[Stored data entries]
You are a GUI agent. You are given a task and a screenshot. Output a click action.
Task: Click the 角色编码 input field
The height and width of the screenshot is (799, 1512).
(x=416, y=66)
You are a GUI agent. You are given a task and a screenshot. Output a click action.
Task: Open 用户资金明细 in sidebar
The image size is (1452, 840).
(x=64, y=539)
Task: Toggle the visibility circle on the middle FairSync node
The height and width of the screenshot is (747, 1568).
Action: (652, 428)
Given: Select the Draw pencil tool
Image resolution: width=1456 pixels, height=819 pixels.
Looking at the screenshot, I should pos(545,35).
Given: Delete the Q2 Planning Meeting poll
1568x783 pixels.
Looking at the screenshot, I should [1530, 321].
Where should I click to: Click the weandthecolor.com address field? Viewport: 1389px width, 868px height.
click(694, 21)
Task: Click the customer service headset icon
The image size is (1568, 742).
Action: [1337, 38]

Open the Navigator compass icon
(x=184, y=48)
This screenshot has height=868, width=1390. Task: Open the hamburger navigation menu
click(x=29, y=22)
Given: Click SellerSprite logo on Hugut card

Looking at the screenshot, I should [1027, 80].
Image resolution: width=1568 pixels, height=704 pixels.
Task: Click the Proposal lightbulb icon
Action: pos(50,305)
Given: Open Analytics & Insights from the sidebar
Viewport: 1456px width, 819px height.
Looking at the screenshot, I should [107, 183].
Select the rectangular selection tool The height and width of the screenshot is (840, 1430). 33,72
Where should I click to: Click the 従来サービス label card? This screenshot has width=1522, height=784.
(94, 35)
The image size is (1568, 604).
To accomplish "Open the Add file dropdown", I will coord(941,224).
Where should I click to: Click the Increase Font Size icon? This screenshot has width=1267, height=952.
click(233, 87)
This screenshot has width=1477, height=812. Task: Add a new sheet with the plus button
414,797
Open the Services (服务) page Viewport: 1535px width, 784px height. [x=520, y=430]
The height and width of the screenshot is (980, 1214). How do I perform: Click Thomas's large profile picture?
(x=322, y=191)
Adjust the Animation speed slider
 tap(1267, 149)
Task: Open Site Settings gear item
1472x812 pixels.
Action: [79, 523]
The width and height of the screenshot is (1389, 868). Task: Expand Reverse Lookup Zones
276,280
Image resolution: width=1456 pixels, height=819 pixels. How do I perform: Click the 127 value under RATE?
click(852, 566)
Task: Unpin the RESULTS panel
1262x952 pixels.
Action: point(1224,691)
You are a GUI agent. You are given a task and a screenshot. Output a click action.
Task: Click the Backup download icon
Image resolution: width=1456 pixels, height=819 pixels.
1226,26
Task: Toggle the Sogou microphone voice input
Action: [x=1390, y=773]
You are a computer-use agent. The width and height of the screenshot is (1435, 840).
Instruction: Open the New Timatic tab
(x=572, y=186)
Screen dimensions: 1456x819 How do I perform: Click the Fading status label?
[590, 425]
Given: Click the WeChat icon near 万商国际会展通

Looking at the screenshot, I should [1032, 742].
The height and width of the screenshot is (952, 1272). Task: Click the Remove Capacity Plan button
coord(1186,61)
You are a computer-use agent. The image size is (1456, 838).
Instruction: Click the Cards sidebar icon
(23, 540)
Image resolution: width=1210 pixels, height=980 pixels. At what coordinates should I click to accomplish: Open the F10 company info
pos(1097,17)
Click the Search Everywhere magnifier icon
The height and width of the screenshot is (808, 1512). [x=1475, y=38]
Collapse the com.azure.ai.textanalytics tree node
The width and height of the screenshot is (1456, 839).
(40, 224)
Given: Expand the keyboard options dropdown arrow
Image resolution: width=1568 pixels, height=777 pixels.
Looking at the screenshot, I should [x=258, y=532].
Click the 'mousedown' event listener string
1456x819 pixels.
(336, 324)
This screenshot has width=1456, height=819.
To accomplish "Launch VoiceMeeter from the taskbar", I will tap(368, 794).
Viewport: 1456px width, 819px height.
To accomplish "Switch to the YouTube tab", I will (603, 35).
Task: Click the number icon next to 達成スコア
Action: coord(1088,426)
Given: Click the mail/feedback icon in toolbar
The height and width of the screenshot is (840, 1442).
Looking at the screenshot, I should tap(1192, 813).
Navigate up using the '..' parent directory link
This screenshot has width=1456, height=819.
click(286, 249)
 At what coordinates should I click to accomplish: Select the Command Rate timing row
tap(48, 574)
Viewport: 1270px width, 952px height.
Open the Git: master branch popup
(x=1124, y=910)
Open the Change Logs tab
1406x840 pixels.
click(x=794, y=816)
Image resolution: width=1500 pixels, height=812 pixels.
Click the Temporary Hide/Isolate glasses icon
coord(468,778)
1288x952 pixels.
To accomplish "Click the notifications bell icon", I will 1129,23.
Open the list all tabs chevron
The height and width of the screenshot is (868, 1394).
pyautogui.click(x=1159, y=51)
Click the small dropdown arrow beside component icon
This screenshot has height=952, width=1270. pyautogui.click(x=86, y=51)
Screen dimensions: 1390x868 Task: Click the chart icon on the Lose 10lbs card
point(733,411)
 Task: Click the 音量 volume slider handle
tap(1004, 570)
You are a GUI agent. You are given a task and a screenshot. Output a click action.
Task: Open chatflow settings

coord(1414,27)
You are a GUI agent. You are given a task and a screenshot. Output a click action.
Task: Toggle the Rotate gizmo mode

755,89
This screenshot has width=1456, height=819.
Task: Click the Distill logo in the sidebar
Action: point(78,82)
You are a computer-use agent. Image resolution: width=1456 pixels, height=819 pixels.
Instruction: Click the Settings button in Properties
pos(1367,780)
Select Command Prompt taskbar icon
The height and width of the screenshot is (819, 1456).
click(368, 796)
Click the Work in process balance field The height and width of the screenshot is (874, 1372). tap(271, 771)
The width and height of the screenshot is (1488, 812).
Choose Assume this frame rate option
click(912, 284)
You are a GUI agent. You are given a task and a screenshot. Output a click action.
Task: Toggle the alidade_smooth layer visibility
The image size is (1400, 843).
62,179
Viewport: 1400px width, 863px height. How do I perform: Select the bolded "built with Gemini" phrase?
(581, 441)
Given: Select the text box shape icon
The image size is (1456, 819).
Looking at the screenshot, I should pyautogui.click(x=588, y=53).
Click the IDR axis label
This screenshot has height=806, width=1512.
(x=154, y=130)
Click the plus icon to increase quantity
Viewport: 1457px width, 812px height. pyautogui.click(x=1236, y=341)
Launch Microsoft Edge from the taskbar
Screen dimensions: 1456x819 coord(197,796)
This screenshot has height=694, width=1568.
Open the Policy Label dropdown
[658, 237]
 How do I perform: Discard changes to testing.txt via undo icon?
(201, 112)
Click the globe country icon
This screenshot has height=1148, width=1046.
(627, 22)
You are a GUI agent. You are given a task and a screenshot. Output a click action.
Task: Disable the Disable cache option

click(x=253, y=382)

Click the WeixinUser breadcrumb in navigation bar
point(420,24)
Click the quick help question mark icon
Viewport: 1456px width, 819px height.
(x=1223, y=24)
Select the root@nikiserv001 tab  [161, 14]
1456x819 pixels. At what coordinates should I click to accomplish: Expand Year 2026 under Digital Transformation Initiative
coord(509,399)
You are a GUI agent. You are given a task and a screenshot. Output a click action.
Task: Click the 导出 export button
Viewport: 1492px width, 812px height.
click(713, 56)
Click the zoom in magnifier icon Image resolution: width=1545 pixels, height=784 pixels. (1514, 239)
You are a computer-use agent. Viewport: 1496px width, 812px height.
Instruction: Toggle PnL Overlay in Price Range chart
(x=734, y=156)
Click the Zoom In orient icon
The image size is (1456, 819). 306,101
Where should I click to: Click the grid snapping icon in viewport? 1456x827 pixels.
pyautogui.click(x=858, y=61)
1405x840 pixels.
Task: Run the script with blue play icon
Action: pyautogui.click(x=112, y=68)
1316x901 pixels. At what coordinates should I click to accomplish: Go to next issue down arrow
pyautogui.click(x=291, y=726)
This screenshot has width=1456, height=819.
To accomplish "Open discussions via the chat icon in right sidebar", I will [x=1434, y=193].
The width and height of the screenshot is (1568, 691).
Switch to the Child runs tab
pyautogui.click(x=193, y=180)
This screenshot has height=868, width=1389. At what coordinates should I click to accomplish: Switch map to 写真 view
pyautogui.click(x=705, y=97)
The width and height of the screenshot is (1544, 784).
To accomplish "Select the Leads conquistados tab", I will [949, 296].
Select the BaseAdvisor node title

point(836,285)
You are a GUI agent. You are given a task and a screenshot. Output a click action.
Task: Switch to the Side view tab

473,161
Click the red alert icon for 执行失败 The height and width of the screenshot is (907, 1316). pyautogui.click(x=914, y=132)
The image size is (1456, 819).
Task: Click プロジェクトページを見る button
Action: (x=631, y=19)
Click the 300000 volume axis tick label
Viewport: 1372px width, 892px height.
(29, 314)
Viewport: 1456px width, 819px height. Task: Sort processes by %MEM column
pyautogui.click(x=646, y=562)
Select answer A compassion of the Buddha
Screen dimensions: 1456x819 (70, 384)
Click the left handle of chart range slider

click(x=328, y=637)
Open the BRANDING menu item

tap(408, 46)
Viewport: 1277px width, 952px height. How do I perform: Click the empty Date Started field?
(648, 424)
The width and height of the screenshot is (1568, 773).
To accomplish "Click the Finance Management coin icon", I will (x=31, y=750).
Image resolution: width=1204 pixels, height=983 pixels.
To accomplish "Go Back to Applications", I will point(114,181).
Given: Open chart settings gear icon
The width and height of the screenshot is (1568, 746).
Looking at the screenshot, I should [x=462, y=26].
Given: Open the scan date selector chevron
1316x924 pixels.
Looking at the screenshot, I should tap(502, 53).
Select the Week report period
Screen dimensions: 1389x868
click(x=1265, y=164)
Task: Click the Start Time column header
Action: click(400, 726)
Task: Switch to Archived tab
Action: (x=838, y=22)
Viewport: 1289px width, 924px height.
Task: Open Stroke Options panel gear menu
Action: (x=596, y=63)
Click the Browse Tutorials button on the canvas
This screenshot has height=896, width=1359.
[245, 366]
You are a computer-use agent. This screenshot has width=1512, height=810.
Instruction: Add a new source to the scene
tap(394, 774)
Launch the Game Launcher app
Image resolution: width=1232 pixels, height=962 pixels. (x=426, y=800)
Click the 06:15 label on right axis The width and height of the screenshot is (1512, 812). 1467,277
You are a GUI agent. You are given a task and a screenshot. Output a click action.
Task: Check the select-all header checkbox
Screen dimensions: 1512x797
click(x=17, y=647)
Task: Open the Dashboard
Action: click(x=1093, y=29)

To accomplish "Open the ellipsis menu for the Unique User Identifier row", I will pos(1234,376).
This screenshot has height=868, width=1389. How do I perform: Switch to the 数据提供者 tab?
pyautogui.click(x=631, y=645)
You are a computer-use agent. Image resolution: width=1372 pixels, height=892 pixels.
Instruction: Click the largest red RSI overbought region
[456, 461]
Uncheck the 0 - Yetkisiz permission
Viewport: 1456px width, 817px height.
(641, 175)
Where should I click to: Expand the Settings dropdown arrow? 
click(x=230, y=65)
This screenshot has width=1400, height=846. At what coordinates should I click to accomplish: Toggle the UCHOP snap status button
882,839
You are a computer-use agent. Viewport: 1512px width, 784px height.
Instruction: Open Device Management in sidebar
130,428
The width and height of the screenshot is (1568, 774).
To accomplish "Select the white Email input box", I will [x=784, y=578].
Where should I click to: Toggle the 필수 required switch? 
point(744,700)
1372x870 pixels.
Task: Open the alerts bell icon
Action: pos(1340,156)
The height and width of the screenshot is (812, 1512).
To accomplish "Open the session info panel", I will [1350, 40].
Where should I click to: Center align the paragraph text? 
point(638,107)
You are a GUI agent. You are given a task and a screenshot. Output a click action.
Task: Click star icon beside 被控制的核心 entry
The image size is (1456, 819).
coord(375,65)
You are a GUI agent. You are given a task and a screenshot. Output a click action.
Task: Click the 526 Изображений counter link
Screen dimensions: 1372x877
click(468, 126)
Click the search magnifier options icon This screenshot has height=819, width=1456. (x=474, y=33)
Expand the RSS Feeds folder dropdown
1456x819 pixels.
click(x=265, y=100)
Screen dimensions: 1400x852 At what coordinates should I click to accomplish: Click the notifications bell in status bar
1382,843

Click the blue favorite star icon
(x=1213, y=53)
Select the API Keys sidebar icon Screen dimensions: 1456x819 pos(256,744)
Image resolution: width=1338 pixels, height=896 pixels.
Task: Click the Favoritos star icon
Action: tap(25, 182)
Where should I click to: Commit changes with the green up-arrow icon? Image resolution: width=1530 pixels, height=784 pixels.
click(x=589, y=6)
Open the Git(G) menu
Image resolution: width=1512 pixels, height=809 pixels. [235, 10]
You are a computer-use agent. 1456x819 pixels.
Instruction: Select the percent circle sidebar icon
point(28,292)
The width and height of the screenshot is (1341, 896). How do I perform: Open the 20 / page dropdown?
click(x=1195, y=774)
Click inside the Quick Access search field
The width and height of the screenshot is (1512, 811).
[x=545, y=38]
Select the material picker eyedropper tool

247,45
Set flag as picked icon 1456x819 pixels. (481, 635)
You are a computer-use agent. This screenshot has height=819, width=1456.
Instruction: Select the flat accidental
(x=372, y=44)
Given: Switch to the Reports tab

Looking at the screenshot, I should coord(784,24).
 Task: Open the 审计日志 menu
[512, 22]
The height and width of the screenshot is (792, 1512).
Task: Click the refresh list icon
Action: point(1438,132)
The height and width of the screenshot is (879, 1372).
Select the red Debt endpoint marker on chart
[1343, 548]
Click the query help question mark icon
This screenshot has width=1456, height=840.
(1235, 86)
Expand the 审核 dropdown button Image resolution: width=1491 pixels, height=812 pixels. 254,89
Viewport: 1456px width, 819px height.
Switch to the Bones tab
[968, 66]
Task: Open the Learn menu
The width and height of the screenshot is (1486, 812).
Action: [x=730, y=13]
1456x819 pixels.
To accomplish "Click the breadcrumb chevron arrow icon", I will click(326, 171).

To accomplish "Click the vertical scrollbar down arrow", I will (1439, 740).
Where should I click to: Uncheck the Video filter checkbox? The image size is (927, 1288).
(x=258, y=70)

(What the task requires):
Where a line in the records above contains the string "right", return that line.

(Your response):
To accomplish "Open discussions via the chat icon in right sidebar", I will [x=1434, y=193].
Click the 06:15 label on right axis The width and height of the screenshot is (1512, 812). 1467,277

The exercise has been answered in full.